Our bodies are not passive in rituals; they are active, and that increases the transforming power of rituals. In my sabbatical-ending ritual, I used physical things in a smaller, manageable system (candles on a table) to act out what was occurring in my larger, less manageable life: a transition from sabbatical to teaching. Scientists have found that as we watch someone else act, mirror neurons in our brains fire as though they are doing the same action we see. This comes close to what occurred for me as I blew out candles to embody letting go of cherished sabbatical elements. Blowing out the candles mysteriously and yet completely freed me to let go of my sabbatical and to transition well into teaching. The bodily acting out, the embodiment, transformed me beyond the small candles that I extinguished.

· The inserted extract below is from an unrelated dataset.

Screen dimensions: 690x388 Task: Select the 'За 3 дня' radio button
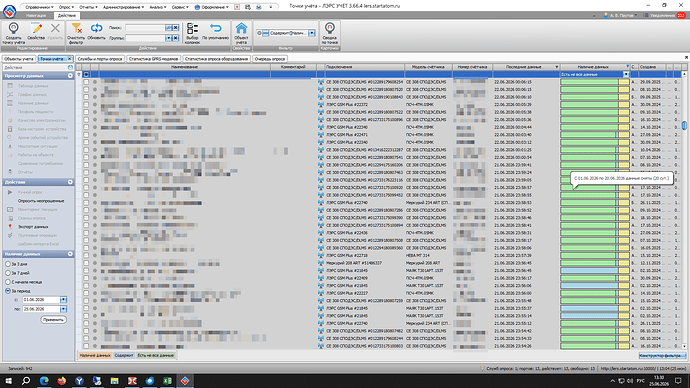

Active learning is a key concept in education these days. We do not learn primarily by listening to a lecture. We learn best through action, perhaps by giving an active response to a lecture or delivering our own lecture. Here’s a family example of the limitations of verbal instruction: We told our son not to use a razor on his face like Daddy does. I am fairly certain, however, that the lesson was cemented when he did use it and cut his lip. I am not saying that everyone must do what our elders warn us against in order to learn, but I am suggesting that physical action sears things into our minds more quickly and permanently than listening to speech does. That is why the action of rituals undergirds the mystery of their transformative power.

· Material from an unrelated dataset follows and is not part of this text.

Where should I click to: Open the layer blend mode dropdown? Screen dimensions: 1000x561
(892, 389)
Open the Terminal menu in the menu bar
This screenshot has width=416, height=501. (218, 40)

Brides walk down aisles and are sometimes accompanied by a parent or parents. Both brides and grooms put a ring on the other’s finger. Graduates walk (or sometimes dance) across stages and shake the president’s hand. Pallbearers carry the casket to the hearse and then to the grave; all watch and deeply experience the lowering of the casket into the ground. Parents cut the gender-reveal cake and joyfully display a piece. We act.
When Grimes studies ritual, he begins with action. He takes “actions to be the living, throbbing heart of the matter,” and he assumes that “objects and places facilitate rather than constitute what they do.” He even prefers the term “enact” because it suggests putting into force, as in enacting legislation. The enactment does something mysteriously.
In the Crossing Over Ceremony, women act in multiple ways to express their understanding of Christian womanhood. They dance, do yoga, recite spoken word, sing, play an instrument, or describe an art project they created. That action cements their learning, and then we place around their neck a necklace bearing the program’s symbol. We act and in so doing enact womanhood.
Leviticus 16 carefully describes the actions to be taken on the Day of Atonement. Aaron bathes, puts on sacred clothing, and gets the animals. After slaughtering the bull for his own sin offering, he makes the incense really smoky, like a shield between him and the atonement cover that lies on top of the ark in the most holy place, and sprinkles some of the bull’s blood there. He then casts lots for the two goats; one goes to the Lord, and the other is the scapegoat. Aaron slaughters the Lord’s goat and sprinkles its blood in the same way he did with the bull. The blood of both cleanses and consecrates the tent of meeting and the altar.
Aaron then takes the scapegoat, lays his hands on its head, and confesses all the sins of the Israelites, putting them on the goat’s head (Lev. 16:21). Someone takes that goat into the wilderness and lets it go, where it will die. Aaron takes off his clothes, bathes, comes out, and sacrifices rams, one for him and one for the people. The people fast and rest on this day. In this action, “before the Lord, [all Israelites] will be clean from all [their] sins” (Lev. 16:30). Aaron and the high priests who come after him are to act—and, in so doing, enact—cleansing for the most holy place, the holy place, themselves, and all the people.